Extracted records:
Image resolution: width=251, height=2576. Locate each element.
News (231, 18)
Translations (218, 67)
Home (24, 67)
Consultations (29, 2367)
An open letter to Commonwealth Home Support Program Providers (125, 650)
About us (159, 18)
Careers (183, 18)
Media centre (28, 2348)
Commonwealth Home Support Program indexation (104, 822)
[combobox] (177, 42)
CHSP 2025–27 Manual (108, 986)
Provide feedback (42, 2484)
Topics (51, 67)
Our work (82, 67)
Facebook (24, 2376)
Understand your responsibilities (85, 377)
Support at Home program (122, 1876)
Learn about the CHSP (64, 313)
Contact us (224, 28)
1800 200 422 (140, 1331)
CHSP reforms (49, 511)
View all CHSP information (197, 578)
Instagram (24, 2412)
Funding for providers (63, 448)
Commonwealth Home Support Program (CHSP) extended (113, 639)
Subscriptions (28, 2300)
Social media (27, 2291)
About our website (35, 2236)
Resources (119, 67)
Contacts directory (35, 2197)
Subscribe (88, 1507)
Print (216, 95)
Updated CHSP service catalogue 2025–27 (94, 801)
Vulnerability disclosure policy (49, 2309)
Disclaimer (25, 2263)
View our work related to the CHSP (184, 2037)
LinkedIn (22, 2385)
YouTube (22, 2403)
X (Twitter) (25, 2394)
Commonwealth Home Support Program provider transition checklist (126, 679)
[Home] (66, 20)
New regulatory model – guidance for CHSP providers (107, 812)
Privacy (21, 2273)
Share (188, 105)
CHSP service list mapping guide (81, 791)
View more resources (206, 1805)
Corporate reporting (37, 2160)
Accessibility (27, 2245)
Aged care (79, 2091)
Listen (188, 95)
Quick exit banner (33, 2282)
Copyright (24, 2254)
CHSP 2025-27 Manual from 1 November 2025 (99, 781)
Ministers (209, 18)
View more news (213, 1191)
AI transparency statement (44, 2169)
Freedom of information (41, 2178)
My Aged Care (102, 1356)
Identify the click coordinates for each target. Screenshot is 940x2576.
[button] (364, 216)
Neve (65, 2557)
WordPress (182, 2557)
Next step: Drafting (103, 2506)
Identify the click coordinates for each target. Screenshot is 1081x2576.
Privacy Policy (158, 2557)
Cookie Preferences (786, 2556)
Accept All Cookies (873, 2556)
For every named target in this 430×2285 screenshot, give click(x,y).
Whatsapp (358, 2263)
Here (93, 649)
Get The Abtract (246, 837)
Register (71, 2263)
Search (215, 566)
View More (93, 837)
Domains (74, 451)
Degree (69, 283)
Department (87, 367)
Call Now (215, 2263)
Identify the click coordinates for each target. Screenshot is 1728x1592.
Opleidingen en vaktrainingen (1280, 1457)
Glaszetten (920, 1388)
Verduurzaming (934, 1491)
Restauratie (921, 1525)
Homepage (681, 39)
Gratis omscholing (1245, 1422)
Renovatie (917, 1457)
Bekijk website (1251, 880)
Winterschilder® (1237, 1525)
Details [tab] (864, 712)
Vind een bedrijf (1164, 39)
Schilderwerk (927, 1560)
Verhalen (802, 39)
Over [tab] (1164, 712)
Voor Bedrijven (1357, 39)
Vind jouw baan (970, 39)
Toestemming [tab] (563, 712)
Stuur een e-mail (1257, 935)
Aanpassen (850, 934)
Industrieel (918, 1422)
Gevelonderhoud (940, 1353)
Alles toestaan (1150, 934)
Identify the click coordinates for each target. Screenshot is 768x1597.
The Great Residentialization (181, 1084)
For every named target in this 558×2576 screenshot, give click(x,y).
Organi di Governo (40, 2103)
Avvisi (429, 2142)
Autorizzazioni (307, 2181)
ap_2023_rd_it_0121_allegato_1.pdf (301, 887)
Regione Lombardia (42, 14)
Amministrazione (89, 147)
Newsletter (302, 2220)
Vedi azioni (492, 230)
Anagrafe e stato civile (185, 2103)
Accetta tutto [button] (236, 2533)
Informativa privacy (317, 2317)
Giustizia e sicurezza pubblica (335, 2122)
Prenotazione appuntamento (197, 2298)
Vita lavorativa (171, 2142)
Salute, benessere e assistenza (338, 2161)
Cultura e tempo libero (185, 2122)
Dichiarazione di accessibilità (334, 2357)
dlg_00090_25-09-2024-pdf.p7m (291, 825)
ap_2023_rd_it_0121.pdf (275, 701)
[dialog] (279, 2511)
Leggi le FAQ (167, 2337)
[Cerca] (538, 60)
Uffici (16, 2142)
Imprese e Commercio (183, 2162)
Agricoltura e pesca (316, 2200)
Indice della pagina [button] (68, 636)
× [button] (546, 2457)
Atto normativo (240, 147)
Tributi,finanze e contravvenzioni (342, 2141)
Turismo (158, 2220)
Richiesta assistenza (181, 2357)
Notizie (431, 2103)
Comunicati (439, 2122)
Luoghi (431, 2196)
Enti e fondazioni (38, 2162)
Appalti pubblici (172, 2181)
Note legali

WHAT THE EXERCISE ASKS =
Write out every line from the data above that includes "View".

PROBLEM SOLUTION =
View all CHSP information (197, 578)
View our work related to the CHSP (184, 2037)
View more resources (206, 1805)
View more news (213, 1191)
View More (93, 837)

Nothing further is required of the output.